● **Written problem**:
Can you turn the part of the records that opens with the line containing "Click the Question 1 heading text" and runs through the end of the records into a numbered list, leaving out blank lines?

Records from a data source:
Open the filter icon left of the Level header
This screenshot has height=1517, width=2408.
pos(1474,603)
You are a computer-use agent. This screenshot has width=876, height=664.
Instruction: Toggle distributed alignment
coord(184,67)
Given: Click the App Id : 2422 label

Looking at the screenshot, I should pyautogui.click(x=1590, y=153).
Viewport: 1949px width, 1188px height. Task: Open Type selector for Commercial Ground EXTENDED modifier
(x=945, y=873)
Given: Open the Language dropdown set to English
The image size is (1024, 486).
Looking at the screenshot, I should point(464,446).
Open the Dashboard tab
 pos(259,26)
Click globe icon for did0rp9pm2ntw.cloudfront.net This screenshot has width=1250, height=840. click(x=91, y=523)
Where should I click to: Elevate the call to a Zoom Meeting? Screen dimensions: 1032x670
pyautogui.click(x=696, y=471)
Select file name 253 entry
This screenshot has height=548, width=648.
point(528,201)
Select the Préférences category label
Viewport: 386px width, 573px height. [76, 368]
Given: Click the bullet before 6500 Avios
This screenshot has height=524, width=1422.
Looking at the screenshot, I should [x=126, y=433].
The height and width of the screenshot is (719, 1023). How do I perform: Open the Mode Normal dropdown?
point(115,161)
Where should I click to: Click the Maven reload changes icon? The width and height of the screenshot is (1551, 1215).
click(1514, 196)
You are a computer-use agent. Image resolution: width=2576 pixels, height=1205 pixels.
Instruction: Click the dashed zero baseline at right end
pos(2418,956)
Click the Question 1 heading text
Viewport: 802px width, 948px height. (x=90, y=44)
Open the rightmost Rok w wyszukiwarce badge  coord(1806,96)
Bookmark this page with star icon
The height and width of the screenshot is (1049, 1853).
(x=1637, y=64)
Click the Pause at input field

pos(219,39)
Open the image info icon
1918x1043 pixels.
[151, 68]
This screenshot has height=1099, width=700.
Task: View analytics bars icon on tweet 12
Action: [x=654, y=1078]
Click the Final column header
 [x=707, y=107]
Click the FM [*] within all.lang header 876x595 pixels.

● **Output**:
1. Click the Question 1 heading text
2. Viewport: 802px width, 948px height. (x=90, y=44)
3. Open the rightmost Rok w wyszukiwarce badge  coord(1806,96)
4. Bookmark this page with star icon
5. The height and width of the screenshot is (1049, 1853).
6. (x=1637, y=64)
7. Click the Pause at input field
8. pos(219,39)
9. Open the image info icon
10. 1918x1043 pixels.
11. [151, 68]
12. This screenshot has height=1099, width=700.
13. Task: View analytics bars icon on tweet 12
14. Action: [x=654, y=1078]
15. Click the Final column header
16.  [x=707, y=107]
17. Click the FM [*] within all.lang header 876x595 pixels.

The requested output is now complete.